Accordingly, the prior art is deficient and needs improvement.
Disclosure of Invention
The technical problem to be solved by the invention is as follows: a method for automatically tracking control optical adjustments in FSO equipment is provided to ensure that FSO equipment on a train communicates normally with FSO equipment on a ground tower.
The technical scheme of the invention is as follows: the method for controlling optical adjustment in the automatic tracking FSO equipment is characterized in that a tower pole is arranged at intervals along a rail, the tower pole is provided with the FSO equipment, the direction of the FSO equipment on the tower pole is the same as the advancing direction of a train, the FSO equipment is also arranged on the train, the direction of the FSO equipment on the train is opposite to the advancing direction of the train, 2 beams of laser are required to be sent between the FSO equipment on the tower pole and the FSO equipment on the train for realizing communication, one beam of laser is beacon light and is fixedly sent at a larger divergence angle, and the laser is not required to be sent by reflection of a plane mirror; one laser beam is a signal light, the divergence angle of the signal light is small, the signal light is transmitted and received through reflection of a plane mirror, the wavelength of the beacon light is different from that of the signal light, the wavelength of the beacon light is 650nm, the wavelength of the signal light is 850nm, the FSO equipment is provided with a beacon light detector and a signal light detector, and the FSO equipment comprises the following steps:
s1: when a train moves from a current tower pole along a rail to a next tower pole, the FSO equipment on the train firstly receives beacon light emitted by the FSO equipment on the current tower pole, and the change information guides a plane mirror control device in the FSO equipment on the train to quickly adjust a plane mirror so as to receive signal light and indicate the adjustment trend of the light beam; when the FSO equipment of the train reaches a beacon light area of the FSO equipment on the current tower pole, the FSO equipment of the train receives the beacon light of the FSO equipment on the current tower pole, the position of the plane mirror receiving the signal light is in an initial state, the FSO equipment of the train does not receive the signal light of the FSO equipment on the current tower pole, but the FSO equipment on the train receives the beacon light sent by the FSO equipment on the current tower pole, and the change information guides the plane mirror control device in the FSO equipment on the train to quickly adjust the plane mirror so that the plane mirror can receive the signal light of the FSO equipment on the current tower pole.
S2: after the adjustment in step S1, the train continues to move forward, the FSO device on the train receives the beacon light and the signal light of the FSO device on the current tower simultaneously, and the FSO device on the train controls the plane mirror control device to adjust the plane mirror in real time according to the signal light detected by the signal light detector.
S3: and the FSO equipment on the train controls the plane mirror control device to adjust the plane mirror in real time according to the signal light detected by the signal light detector.
S4: and the train continues to move forwards, the FSO equipment on the train does not receive the signal light of the FSO equipment on the current tower pole or the beacon light of the FSO equipment on the current tower pole, and the plane mirror control device in the FSO equipment on the train restores the plane mirror to the initial state.
Further, as the train continues to move forward, the FSO device on the train repeats "S1" to "S4" and performs optical automatic real-time adjustment to ensure normal communication between the train and the ground.
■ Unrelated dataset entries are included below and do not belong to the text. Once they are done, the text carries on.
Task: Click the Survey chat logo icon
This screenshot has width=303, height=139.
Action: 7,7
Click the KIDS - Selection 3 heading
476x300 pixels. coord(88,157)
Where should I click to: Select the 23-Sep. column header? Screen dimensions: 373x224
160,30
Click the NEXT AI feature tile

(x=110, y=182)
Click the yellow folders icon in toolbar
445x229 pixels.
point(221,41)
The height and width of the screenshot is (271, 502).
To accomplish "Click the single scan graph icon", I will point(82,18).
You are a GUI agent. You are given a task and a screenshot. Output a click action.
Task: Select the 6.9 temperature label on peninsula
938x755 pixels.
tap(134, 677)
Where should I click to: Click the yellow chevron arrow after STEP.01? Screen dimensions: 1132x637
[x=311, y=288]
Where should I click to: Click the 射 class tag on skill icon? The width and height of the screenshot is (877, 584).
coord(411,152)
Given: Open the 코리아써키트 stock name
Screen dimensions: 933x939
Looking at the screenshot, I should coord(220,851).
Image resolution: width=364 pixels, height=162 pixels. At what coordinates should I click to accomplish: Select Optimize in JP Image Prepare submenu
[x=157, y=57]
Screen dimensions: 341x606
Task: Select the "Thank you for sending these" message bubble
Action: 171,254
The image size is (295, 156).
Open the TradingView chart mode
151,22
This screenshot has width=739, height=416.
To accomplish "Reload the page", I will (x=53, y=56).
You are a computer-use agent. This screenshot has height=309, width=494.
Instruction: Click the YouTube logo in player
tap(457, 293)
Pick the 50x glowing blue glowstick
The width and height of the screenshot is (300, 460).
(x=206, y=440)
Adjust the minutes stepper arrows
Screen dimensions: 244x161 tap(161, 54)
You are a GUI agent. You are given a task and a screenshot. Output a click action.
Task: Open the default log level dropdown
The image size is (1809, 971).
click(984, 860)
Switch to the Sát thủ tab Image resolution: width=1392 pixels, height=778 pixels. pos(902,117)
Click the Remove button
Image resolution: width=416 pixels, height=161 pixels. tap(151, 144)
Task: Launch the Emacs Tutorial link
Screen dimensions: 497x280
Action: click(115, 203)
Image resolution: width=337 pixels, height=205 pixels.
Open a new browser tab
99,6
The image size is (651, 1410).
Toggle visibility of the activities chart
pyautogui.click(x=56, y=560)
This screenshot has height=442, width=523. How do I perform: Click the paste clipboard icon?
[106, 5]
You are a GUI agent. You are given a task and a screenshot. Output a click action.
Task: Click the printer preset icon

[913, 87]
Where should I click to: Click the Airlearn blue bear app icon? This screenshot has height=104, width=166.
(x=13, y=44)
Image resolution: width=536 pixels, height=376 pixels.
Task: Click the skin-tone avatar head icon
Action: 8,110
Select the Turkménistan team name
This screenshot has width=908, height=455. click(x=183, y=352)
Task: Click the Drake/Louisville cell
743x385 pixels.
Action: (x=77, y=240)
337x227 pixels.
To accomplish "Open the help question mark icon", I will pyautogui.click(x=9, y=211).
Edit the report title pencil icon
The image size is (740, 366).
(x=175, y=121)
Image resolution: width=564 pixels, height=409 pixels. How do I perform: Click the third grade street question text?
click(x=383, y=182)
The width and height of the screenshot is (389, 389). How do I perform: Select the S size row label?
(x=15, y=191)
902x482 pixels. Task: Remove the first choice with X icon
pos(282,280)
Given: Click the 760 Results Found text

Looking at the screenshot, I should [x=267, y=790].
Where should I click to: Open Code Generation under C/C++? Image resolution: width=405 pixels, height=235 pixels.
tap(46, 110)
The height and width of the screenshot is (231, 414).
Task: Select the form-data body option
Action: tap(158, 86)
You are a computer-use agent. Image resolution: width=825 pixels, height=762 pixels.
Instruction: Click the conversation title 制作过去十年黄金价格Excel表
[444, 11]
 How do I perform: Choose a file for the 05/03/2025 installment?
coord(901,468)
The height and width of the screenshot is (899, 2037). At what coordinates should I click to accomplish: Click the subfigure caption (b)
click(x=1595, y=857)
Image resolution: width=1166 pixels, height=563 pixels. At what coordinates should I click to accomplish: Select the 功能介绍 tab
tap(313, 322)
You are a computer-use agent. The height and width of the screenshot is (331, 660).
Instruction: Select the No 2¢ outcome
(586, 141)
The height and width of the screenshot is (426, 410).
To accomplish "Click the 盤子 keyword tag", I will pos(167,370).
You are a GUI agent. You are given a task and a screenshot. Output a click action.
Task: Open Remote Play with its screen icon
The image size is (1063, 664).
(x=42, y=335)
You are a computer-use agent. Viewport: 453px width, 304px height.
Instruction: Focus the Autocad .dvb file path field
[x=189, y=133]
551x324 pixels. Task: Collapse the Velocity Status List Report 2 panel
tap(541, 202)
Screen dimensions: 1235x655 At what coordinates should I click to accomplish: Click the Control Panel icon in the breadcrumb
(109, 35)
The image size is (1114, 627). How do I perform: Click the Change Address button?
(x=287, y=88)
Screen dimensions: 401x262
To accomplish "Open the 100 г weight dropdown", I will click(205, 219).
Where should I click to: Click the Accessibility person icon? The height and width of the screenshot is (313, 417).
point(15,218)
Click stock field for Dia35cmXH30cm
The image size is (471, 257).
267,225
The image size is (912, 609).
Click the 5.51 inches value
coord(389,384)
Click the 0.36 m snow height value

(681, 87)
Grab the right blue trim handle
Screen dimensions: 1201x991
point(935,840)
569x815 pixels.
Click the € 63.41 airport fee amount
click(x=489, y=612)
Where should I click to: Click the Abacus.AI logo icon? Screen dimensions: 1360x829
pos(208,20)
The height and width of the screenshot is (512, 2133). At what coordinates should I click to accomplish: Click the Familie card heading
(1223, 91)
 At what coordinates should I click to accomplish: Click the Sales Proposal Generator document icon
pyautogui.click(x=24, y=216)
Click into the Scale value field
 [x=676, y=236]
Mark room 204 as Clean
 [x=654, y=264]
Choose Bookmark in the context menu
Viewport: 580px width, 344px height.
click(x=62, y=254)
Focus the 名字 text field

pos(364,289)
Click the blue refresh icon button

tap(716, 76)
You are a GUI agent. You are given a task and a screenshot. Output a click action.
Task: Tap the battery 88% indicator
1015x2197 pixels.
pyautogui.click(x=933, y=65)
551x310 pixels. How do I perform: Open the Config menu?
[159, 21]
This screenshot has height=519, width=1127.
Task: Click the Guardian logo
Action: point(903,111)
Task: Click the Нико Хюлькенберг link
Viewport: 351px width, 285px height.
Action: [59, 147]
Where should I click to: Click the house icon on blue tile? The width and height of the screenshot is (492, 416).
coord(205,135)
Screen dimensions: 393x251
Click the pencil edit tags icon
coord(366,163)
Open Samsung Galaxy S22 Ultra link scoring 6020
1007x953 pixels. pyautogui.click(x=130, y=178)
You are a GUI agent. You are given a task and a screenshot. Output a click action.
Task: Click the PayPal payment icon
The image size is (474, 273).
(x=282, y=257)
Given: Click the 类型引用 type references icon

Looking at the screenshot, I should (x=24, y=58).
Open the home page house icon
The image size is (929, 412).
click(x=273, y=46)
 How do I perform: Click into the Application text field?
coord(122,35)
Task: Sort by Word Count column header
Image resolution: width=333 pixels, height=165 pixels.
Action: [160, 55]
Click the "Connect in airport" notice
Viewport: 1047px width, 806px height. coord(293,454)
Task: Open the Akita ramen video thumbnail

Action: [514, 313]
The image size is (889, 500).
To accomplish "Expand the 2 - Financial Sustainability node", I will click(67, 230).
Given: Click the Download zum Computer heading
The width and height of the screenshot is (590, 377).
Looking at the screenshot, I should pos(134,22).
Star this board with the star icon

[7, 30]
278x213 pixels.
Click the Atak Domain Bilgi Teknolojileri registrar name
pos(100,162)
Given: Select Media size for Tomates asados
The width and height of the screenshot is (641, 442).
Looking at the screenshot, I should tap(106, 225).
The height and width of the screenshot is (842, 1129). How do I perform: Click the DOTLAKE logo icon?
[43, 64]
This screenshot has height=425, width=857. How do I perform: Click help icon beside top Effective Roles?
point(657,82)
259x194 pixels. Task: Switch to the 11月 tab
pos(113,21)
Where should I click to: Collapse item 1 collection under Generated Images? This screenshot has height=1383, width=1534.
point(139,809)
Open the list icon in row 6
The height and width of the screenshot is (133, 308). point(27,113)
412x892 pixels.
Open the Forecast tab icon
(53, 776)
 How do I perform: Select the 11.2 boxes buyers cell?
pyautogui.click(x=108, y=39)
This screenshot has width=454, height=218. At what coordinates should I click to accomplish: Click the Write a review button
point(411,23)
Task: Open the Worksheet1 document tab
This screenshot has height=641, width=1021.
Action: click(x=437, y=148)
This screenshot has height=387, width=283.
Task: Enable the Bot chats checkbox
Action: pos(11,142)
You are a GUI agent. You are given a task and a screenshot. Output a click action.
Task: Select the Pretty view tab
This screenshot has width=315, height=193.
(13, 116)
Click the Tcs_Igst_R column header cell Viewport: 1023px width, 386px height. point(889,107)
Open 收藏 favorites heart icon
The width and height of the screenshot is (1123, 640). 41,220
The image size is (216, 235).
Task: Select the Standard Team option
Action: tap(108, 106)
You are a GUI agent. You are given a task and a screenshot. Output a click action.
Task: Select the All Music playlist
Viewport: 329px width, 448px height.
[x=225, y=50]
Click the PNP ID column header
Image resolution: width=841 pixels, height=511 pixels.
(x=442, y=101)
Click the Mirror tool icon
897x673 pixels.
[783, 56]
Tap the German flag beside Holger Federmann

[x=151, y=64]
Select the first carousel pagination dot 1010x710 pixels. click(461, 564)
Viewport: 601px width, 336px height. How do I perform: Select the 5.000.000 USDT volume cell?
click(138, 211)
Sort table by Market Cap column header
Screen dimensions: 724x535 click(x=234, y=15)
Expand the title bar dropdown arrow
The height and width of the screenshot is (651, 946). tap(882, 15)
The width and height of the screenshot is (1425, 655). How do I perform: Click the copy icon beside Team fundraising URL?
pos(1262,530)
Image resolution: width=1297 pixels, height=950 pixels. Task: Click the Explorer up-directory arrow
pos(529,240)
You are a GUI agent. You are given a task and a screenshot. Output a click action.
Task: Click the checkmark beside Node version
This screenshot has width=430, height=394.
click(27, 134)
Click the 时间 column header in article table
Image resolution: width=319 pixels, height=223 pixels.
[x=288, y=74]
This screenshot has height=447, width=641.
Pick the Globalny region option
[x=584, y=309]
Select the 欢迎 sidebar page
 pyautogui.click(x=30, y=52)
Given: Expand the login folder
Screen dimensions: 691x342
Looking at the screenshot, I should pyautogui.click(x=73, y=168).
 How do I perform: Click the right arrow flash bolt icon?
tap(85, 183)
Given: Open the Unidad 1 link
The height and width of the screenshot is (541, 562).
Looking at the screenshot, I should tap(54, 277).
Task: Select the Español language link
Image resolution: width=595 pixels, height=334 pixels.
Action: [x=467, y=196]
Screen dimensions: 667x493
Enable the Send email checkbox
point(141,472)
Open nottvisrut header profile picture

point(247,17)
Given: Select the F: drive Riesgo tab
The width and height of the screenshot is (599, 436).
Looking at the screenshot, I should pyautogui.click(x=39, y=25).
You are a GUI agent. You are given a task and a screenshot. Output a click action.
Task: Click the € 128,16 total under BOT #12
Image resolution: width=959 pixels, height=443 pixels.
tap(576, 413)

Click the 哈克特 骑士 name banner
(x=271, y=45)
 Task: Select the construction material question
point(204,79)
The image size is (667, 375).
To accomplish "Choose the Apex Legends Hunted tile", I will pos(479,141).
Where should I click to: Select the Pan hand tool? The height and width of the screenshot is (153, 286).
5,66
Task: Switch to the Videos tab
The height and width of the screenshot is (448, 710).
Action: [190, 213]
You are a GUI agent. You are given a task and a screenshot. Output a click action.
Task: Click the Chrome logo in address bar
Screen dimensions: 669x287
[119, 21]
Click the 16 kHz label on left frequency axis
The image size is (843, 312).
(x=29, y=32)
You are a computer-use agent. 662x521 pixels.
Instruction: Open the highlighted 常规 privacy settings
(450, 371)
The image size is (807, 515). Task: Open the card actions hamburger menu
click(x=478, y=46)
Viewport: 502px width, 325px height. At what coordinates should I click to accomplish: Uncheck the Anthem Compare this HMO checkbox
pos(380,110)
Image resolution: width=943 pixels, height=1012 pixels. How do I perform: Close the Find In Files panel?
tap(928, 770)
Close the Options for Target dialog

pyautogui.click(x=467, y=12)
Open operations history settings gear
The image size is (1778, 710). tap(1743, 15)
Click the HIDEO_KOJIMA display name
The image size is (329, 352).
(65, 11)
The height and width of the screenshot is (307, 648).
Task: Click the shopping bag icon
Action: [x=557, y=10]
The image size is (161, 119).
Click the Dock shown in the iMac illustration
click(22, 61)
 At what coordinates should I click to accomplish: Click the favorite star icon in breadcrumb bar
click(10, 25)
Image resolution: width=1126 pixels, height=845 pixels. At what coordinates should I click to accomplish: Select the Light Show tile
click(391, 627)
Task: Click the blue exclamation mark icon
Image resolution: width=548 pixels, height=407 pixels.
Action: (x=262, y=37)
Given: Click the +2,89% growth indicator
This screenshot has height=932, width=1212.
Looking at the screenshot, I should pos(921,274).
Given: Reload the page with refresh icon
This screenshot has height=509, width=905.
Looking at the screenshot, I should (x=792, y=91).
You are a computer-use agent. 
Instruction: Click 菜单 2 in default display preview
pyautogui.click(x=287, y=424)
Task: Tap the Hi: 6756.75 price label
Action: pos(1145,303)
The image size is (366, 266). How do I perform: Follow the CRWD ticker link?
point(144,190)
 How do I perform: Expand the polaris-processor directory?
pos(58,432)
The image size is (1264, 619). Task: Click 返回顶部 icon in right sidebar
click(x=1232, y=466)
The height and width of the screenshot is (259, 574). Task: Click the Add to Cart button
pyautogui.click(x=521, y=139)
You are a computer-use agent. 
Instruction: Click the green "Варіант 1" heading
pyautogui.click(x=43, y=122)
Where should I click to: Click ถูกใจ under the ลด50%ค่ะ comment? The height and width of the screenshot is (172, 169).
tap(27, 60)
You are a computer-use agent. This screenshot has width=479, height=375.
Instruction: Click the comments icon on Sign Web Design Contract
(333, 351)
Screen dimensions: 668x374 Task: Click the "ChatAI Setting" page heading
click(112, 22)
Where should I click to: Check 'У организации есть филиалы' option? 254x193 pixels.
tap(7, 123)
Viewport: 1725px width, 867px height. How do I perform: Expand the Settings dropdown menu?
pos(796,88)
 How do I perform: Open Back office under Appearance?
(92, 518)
The communication between the FSO equipment on the train and the FSO equipment on the tower pole along the line has an interrupted process, but the time of the process is short, is millisecond-level, has no influence on data communication, and a corresponding data communication technology is adopted to ensure the continuity of the communication.
Further, the adjusting steps of the plane mirror in the FSO device on the tower pole are the same as the adjusting steps of the plane mirror in the FSO device on the train. The adjustment of the FSO device on the tower and the FSO device on the train is in real time.
Further, the adjusting speed of the plane mirror is related to the running speed of the train, and the faster the speed is, the faster the plane mirror rotates.
Further, the FSO device detects the beacon light using a beacon light detector, the FSO device detects the signal light using a signal light detector, and the beacon light detector and the signal light detector are multi-quadrant photodetectors.
Further, the beacon light detector is a large-area quad-Quadrant Photodetector (QPD), and the signal light detector is a small-area quad-Quadrant Photodetector (QPD).
Further, the beacon light detector is a 10mm by 10mm four Quadrant Photodetector (QPD), each quadrant having an area of 5mm by 5 mm; the signal photodetector is a 5mm by 5mm four Quadrant Photodetector (QPD), each quadrant detector having an area of 2.5mm by 2.5 mm.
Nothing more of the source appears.